STATED GOAL. Continue the bylaws excerpt on shareholder meetings below, picking up right after its last sentence.

DOCUMENT SECTION.
--------------------------------------------------

Within thirty (30) days after receipt of the written demand, the Board of
Directors shall call a special meeting of the shareholders to be held within
ninety (90) days after receipt of the written demand.  Any special meeting held
pursuant to such written demand shall be held within the county where the
principal executive office of the Corporation is located.

        3.3.    Quorum.  Business may be transacted at any duly held meeting of
the shareholders at which a quorum is present.  The holders of a majority of
the voting power of the shares entitled to vote at a meeting are a quorum.  The
shareholders present at the meeting may continue to transact business until
adjournment, even though a number of shareholders withdraw leaving less than a
quorum.  If a quorum is not present at any meeting, those shareholders present
have the power to adjourn the meeting from time to time until the requisite
number of voting shares are present.  The date, time and place of the
reconvened meeting shall be announced at the time of adjournment and notice of
the reconvened meeting shall be given to all shareholders who were not present
at the time of adjournment.  Any business which might have been transacted at
the meeting which was adjourned may be transacted at the reconvened meeting.

--------------------------------------------------

PROVIDED DATA.
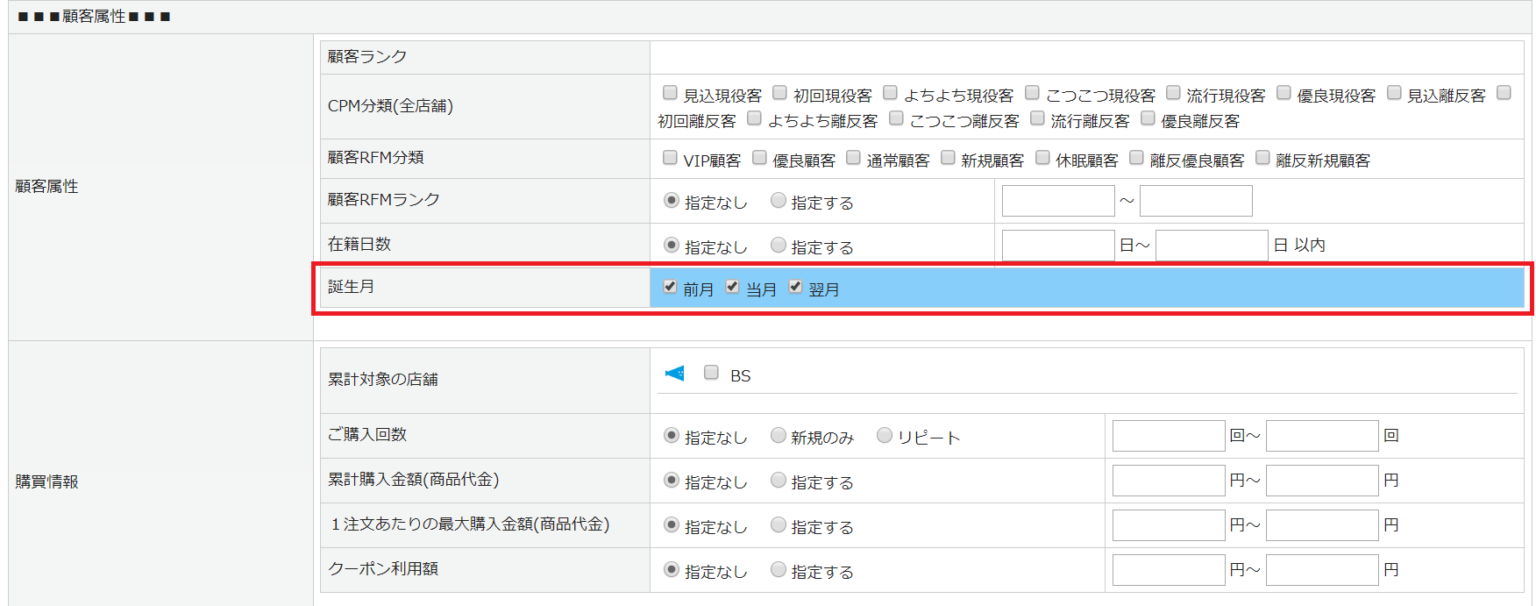1536x606 pixels.
Task: Click the 顧客RFMランク minimum input field
Action: pos(1058,201)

--------------------------------------------------

ANSWER TO THIS PROBLEM.
        3.4     Voting.  At each shareholders' meeting, every shareholder
having the right to vote is entitled to vote in person or by proxy.
Shareholders have one (1) vote for each share having voting power standing in
their name on the books of the Corporation, unless otherwise provided in the
Articles of Incorporation, or these By-Laws, or in the terms of the shares.
All elections and questions shall be decided by a majority vote of the number
of shares entitled to vote and represented at any meeting at which there is a
quorum, except as otherwise required by statute, the Articles of Incorporation,
these By-Laws, or by agreement among the shareholders.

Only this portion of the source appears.